▶ **Given problem**
Gather every line in the rows below that contains the word "Start", and copy each such line in full.
+++
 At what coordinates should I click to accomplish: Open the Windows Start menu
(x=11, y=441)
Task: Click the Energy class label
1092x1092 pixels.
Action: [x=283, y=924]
+++
▶ **Task answer**
 At what coordinates should I click to accomplish: Open the Windows Start menu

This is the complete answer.